Tudo no Rio de Janeiro. Impressionante, não? Levamos dez dias filmando, e circulamos bem ao redor da capital, nem fomos muito longe. Fomos a Jacarepaguá, Recreio, Estrada dos Bandeirantes, Maricá… a escolha dos cenários foi feita com muito cuidado, e o trabalho de imagem depois ajudou para criar esse visual único. Mas é tudo criatividade, não foi preciso sorte, e sim trabalho.
Este não é o seu primeiro filme como ator. O que lhe estimula nessa atividade?
Esse é o meu décimo filme, se contarmos também médias e curtas. É o sétimo longa, para ser exato. Nunca recusei um convite para cinema, o problema é que vieram poucos (risos). Mas esse veio, e estou muito feliz por ter feito parte desse projeto. Ainda mais pela oportunidade de interpretar um cavalo que canta e é mudo, foi uma grande motivação. E não tenho medo de desafios, para esse filme tive que aprender a tocar banjo em menos de um mês! Tudo isso me provocou. Estar ao lado do Vladimir e do Otávio, formamos um trio fantástico. O approach teatral do Caio foi ótimo, não é realista, não é hollywoodiano, é outra coisa, a pegada é diferente. Como se buscássemos um novo equilíbrio. A própria cor do filme, que não se sabe se é preto e branco ou colorido. E essa busca pela cor é também pela vida, é o que estes três tipos estão atrás. O texto original já era muito poético e bem humorado, e isso nos permitiu criar ainda mais a partir dele.
Os seus diálogos no filme acabaram sendo musicados. Foi uma sugestão sua ou ideia do diretor?

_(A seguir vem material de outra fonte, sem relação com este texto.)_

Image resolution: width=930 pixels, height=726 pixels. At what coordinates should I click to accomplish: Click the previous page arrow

Foi uma ideia do Caio, ele me acenou pedindo que fizesse também as canções do filme, que cantasse e tocasse. Nossa, isso me deixou louco, fiquei tão excitado que nem sabia ao certo por onde começar. Mas foi uma escolha acertada, pois eram textos enormes! Daí eu os pegava e ia cortando, ia cortando, até ficar com o suprassumo do diálogo! Dali surgiram esse lado musical do filme. Mas fui eu que sugeri do cavalo ser mudo, só cantasse. Foi uma decisão que tomamos juntos e que permitiu várias coisas. Pra quem atua, o fato de não poder falar é até mais complicado, pois precisamos nos expressar de outra forma. Os dois atores não me veem como homem, só como cavalo – havia mesmo um cavalo em cena! E não é como cachorro, que você chama e vem. Cavalo é aquela coisa que fica ali, parada, impassível. Então, como fazer um cavalo melhor do que ele mesmo? Eu tinha que estar parado, mas ao mesmo tempo presente!

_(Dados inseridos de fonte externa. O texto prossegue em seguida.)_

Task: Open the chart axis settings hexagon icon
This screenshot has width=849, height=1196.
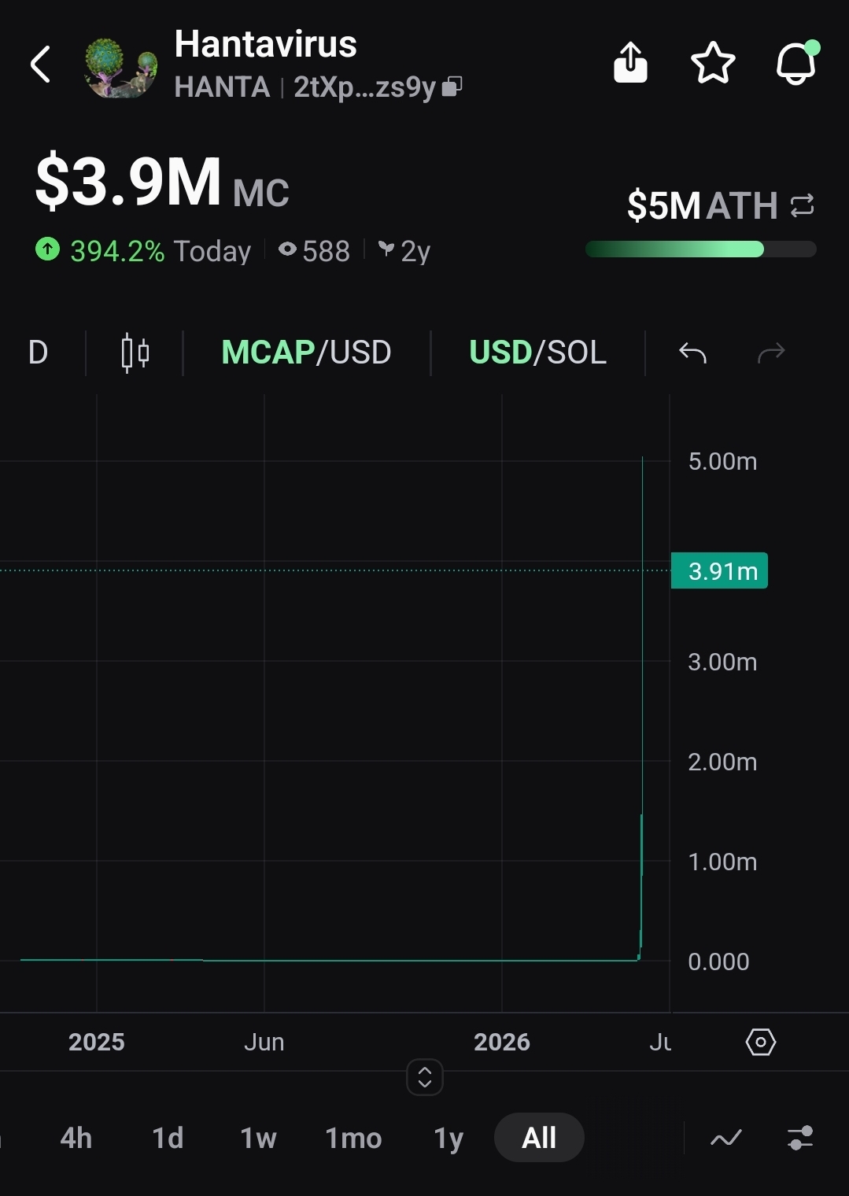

Este é o seu primeiro filme como compositor, não?
Sim, minha estreia. Outros já contaram com composições minhas em alguns momentos, mas é a primeira trilha que faço do início ao fim. E me permitiu compor músicas que não vão necessariamente na linha do meu trabalho solo. São melodias compostas por um cavalo, não há ligação com o meu autoral, é outra proposta. Nem a minha própria voz está ali, tive que propor uma mais trabalhada, estilo Tom Waits. É algo que nunca faria na minha carreira como cantor, mas precisei ser essa outra pessoa, pois o filme pedia. É tudo muito diferente do que estou habituado, meio Tim Maia, muito livre.
Mas você não estava sozinho…
Sim, não tinha como fazer sozinho. Por isso que chamei o Abu, o André Abujamra, que é alguém que conheço desde os meus 13 anos, somos muito amigos. Ele é um dos maiores trilheiros do cinema nacional, fez mais de quarenta filmes, tem muita experiência. Ou seja, era alguém qualificado, que poderia me ajudar, e com quem tenho muita intimidade. Eu estava estreando, entende? Por isso pedi a ajuda dele: “já tenho as músicas, mas como faço para organizar como trilha sonora?” Era tudo muito novo para mim. A trilha foi gravada por nós dois, na casa dele, sem mais ninguém. Foi um processo em conjunto, muito artesanal. O Abu é um músico do desagrado, que coloca uma quantidade incrível de coisas na música dele, que conta com a sujeira para criar uma musicalidade inédita. É uma coisa ‘tronxa’, como apelidamos durante as filmagens. Foi uma possibilidade de encarar o ruído como som musical. Este era o espírito do Minutos Atrás.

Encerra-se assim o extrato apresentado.